GrymReefer
Bluelight Crew
Creatine is a good point. As an endurance athlete I haven't given too much thought to it. I believe that creatine synthesis occurs in the body with adequate levels of glycine, arginine, and methionine but what it would take to hit those I dont know
That second study seemed to conclude that by combining cereal grains and legumes (eg. peanut butter sandwich on whole grain bread, rice and beans) and choosing high quality complete plant proteins (quinoa comes to mind) one can achieve a proper amino acid profile
I skimmed through the second study but I'm not quite sure you're getting at with it. I gathered from it that as long as leucine is at adequate levels then proper protein absorption will occur. Could you elaborate a bit on what you meant?
It's exactly what you pointed to. You'd have to eat a wide variety of foods, a lot of them having extremely high fibre content and generally produce a feeling of "fullness" for a longer period of time. You'd have to be able to force eat in some circumstances to be able to achieve say an average athlete who is eating 2700-3500 calories a day. If you could get away with 6-8 meals a day or don't mind eating cornucopia of random foods that may or may not compliment each other in flavors then try it.

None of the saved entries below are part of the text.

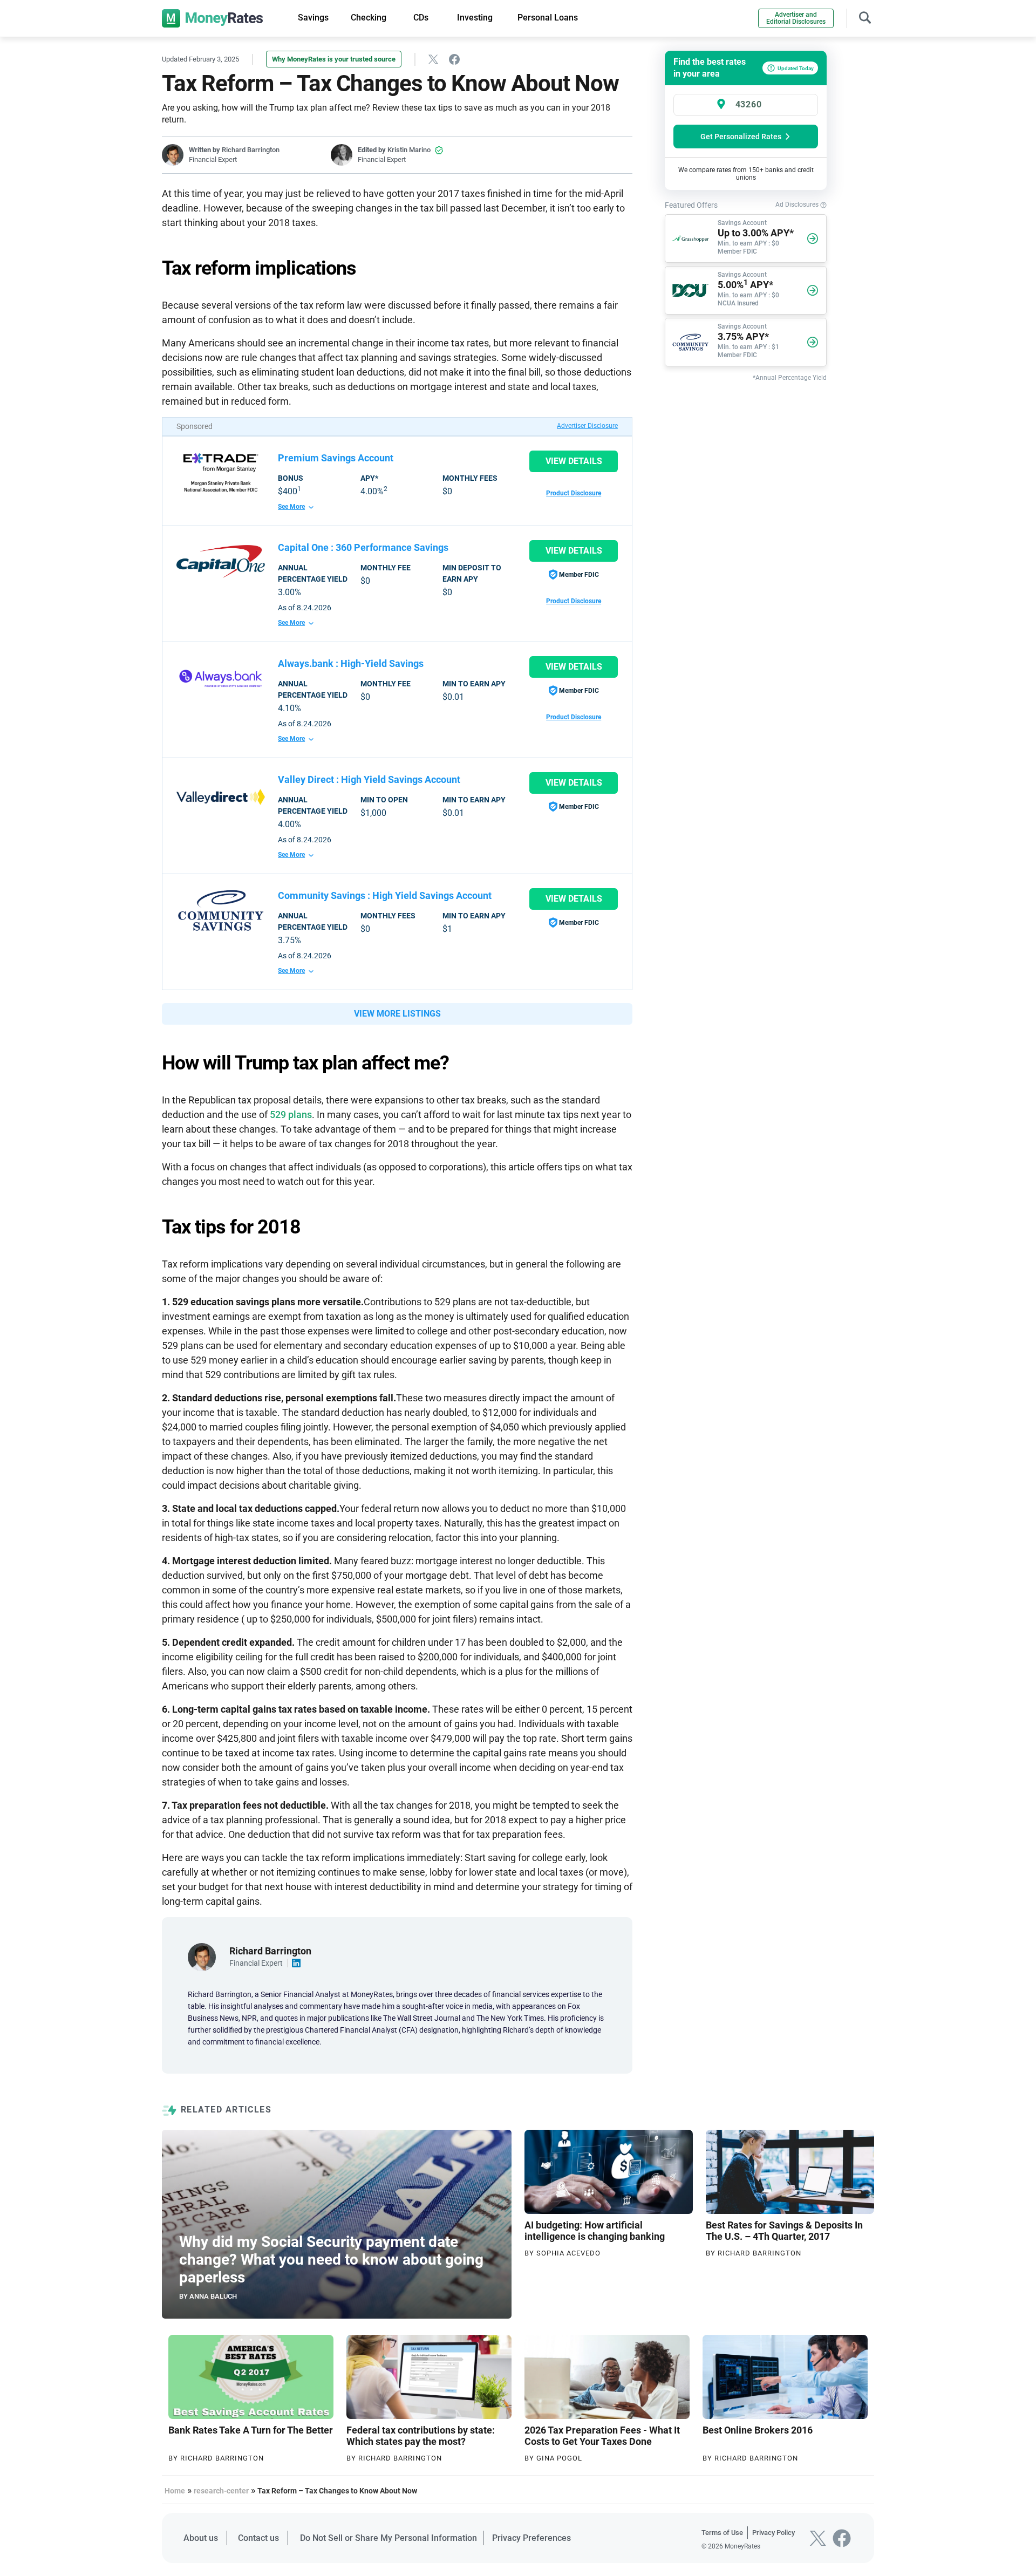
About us (200, 2538)
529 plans (291, 1114)
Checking (368, 17)
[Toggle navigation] (865, 16)
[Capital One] (220, 561)
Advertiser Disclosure (587, 426)
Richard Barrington (251, 150)
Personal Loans (547, 17)
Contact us (258, 2538)
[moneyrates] (212, 18)
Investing (475, 17)
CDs (420, 17)
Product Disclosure (573, 493)
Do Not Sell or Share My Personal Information (388, 2538)
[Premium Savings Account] (220, 473)
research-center (221, 2490)
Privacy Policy (773, 2533)
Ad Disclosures (797, 204)
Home (175, 2490)
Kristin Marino (409, 150)
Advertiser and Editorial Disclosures (796, 18)
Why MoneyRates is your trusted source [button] (334, 59)
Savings (313, 17)
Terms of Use (722, 2533)
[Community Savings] (220, 910)
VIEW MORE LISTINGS (397, 1013)
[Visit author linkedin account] (297, 1963)
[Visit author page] (202, 1956)
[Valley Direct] (220, 797)
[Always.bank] (220, 678)
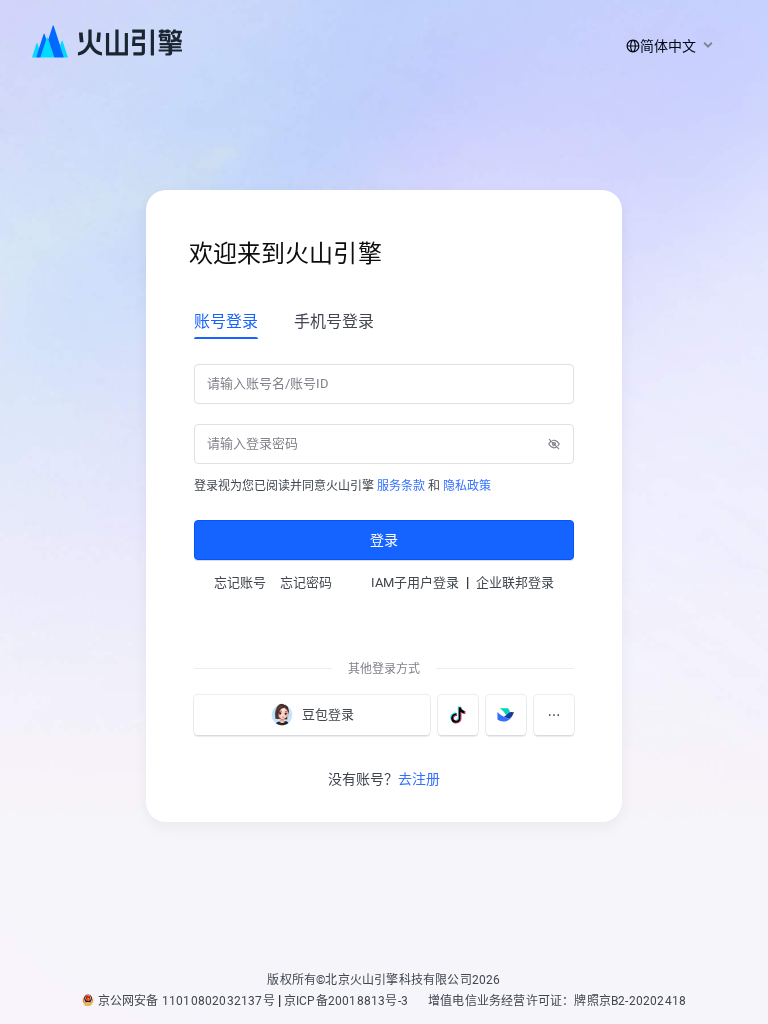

I personally find myself utilizing plant based sources for nutrition in cuts more than anything else. Helps when I'm trying to operate in a deficit and don't want the sensation of hunger always eating at me.
2nd study was just highlighting the variances in demographics regarding the response to amino acid profiles in protein and overall anabolism as well as how much it can differ depending upon protein source.